Reproduce each line from the records that holds "Open".

▶ _Recorded data_
* * * *
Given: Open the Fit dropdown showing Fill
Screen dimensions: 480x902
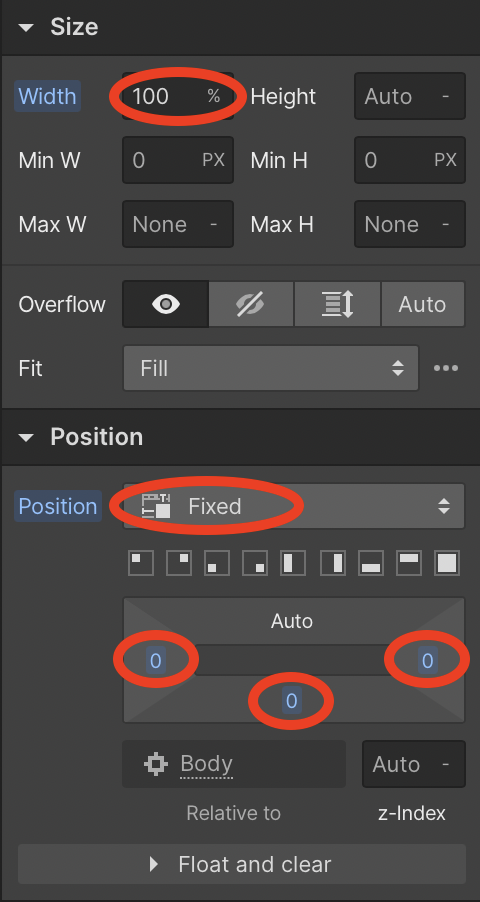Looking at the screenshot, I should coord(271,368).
* * * *
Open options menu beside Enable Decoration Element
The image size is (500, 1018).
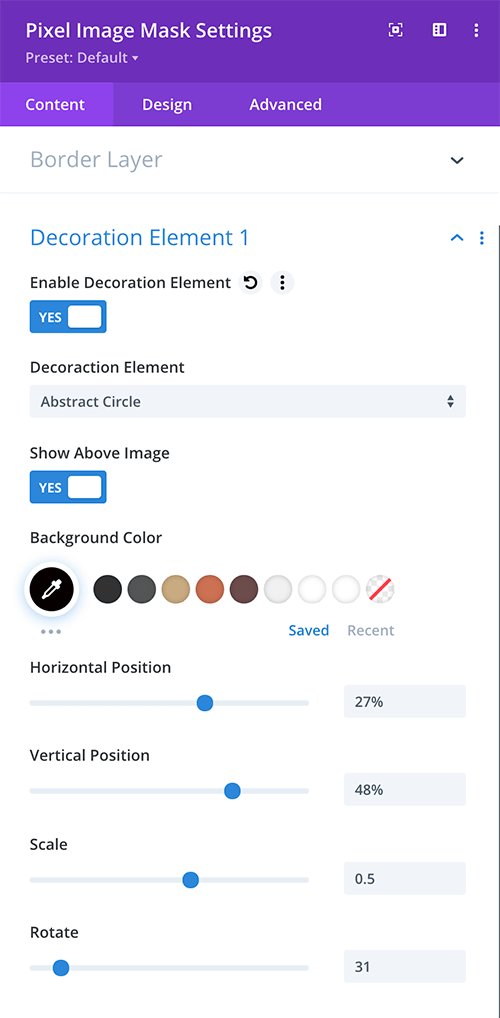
* * * *
▶ _Final answer_
Given: Open the Fit dropdown showing Fill
Open options menu beside Enable Decoration Element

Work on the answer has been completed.